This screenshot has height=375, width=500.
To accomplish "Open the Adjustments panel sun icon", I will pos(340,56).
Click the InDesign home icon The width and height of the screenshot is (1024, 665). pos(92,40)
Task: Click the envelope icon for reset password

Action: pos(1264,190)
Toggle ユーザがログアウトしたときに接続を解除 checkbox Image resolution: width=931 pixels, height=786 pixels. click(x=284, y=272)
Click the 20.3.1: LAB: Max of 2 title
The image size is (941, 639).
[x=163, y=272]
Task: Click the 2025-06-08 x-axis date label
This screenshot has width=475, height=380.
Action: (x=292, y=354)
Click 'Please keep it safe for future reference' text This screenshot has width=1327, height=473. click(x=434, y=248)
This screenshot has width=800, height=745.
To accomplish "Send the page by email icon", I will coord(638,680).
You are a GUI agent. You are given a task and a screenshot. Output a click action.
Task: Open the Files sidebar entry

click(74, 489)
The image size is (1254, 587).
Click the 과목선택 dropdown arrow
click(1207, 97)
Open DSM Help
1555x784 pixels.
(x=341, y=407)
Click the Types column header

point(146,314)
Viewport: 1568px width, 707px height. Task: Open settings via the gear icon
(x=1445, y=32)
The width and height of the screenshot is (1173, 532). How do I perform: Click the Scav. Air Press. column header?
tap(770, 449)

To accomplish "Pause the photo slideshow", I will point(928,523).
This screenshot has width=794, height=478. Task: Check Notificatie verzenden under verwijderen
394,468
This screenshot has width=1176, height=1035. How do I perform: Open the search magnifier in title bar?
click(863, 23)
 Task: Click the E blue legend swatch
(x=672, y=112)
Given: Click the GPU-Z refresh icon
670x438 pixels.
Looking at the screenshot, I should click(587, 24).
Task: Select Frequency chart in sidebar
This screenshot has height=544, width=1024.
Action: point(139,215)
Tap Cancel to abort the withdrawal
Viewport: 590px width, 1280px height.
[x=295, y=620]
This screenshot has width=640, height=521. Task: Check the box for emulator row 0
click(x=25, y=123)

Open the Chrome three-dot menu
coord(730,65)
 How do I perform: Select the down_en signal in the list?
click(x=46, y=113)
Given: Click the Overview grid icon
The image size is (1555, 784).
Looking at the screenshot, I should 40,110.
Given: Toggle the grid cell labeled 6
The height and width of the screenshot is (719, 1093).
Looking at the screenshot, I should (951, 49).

______________________________

» ASSIGNMENT
Copy out each line of the records where the string "Toggle" appears.

» TASK ANSWER
Toggle ユーザがログアウトしたときに接続を解除 checkbox Image resolution: width=931 pixels, height=786 pixels. click(x=284, y=272)
Given: Toggle the grid cell labeled 6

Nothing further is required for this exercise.